- _TO-DO LIST_:
A - From the football match report, reproduce word for word the part that opens with the words containing "3. It’s a point" and closes with "music to follow….".
B - In the football match report, which two players does the writer joke that Malky Mackay is hunting for on eBay?
C - Take the football match report further, writing on from the point where it stops.

- _DOCUMENT EXTRACT_:
## START

But much as this encounter began, continued and ended in stalemate, it was nevertheless only a single winning goal, a single moment of brilliance or good fortune for either side, away from being a significant part of this season’s story. It was as if everyone held their breath at kickoff…and held it…and held it…and nothing happened. Nothing. No storm, no flood. The weather forecast was wrong. And we all went home, put it to one side almost instantly, and started thinking about next weekend instead. It’s already old news.

3. It’s a point which very evidently suited Cardiff, whose ambition knew bounds. In stark contrast to Sean Dyche’s Burnley, with only a single ex-Watford name alongside the manager’s, Malky Mackay seems to have assembled some kind of touring tribute act and must spend his evenings scouring eBay for a second-hand Henri Lansbury or a nearly-new Danny Graham to add to his collection. It’s actually quite a challenge to follow the correct sequence of booing, applauding and ignoring as the Cardiff team is read out; you’re almost in need of sheet music to follow….

## END

- _INFORMATION GIVEN_:
## START

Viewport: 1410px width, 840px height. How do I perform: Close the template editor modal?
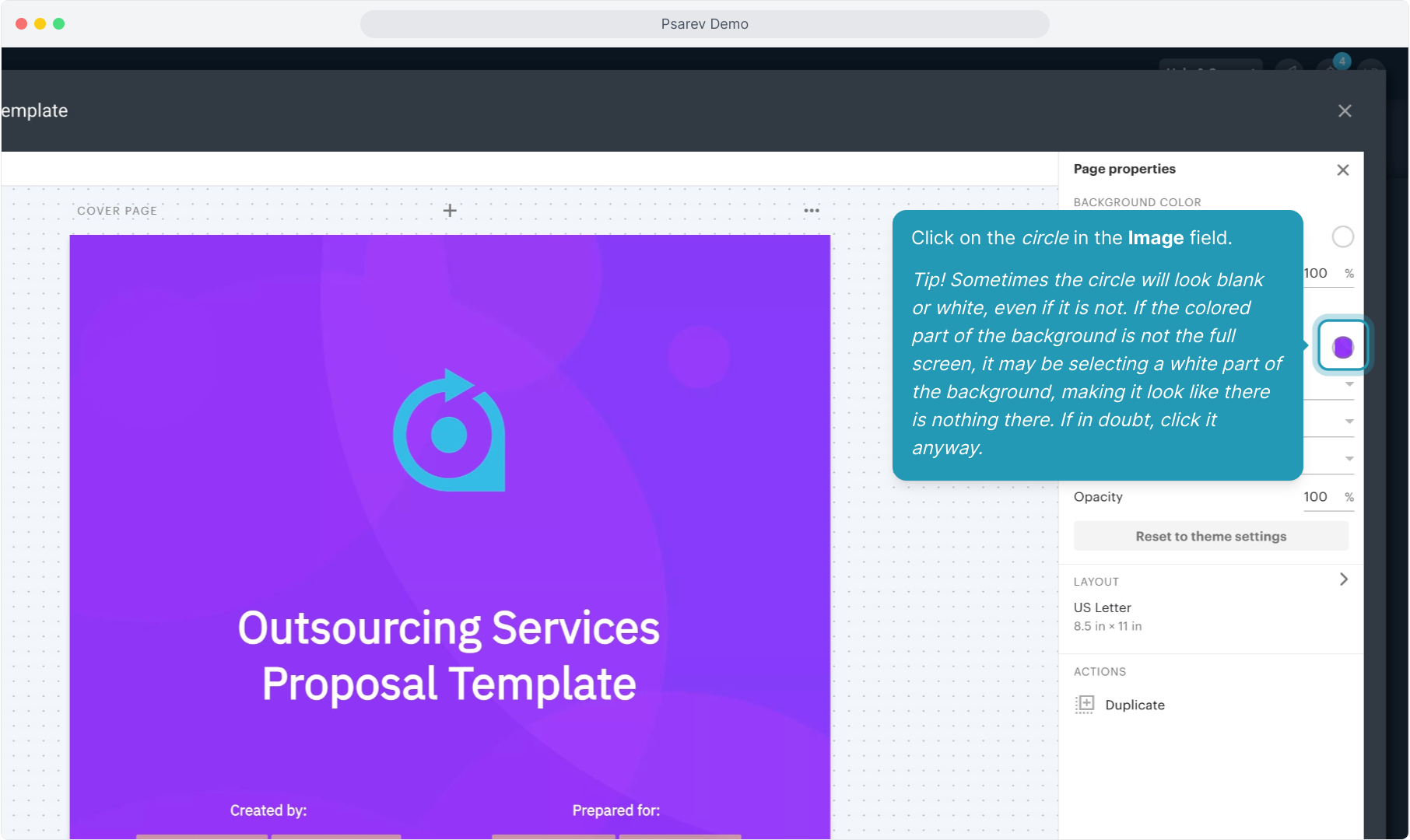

## END
## START

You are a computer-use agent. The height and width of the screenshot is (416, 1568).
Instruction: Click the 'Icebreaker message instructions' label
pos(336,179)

## END
## START

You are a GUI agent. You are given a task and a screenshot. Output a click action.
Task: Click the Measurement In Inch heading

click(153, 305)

## END

- _ANSWER SET_:
A -
3. It’s a point which very evidently suited Cardiff, whose ambition knew bounds. In stark contrast to Sean Dyche’s Burnley, with only a single ex-Watford name alongside the manager’s, Malky Mackay seems to have assembled some kind of touring tribute act and must spend his evenings scouring eBay for a second-hand Henri Lansbury or a nearly-new Danny Graham to add to his collection. It’s actually quite a challenge to follow the correct sequence of booing, applauding and ignoring as the Cardiff team is read out; you’re almost in need of sheet music to follow….

B - Henri Lansbury and Danny Graham.

C -
Sod it, though…I’ve always liked Mackay a great deal. He built two seasons’ worth of teams with genuine style and energy and spirit, at a time when the club’s future was very uncertain indeed and when, frankly, we would’ve accepted survival by any means. There was the single-minded determination of a top class manager in those campaigns, a willingness to keep on the chosen path even when it seemed like time to consult the map. That stubborn streak was very apparent in a Cardiff performance which stressed discipline over flair and gave us no space whatsoever in the areas where we’re most effective. Not the performance of a side worried about putting on a show or thinking about how it might adapt to life in the top flight; a job done, nothing more and nothing less. It was dour but impressive.

4. The ninety minutes are neatly summed up by the fact that it’s fairly easy to recall moments when we nearly created chances but didn’t quite. The chances themselves are far fewer and therefore even easier to remember: two for Troy Deeney, slicing somewhat carelessly over the bar late in the first half and then denied by Marshall’s only noteworthy save after the interval, and none of consequence for anyone else in a yellow shirt. For Cardiff, in blue, Almunia blocked Mason’s low shot on the one occasion when our defensive concentration failed. (Cue a load of comments about the ones I’ve forgotten.)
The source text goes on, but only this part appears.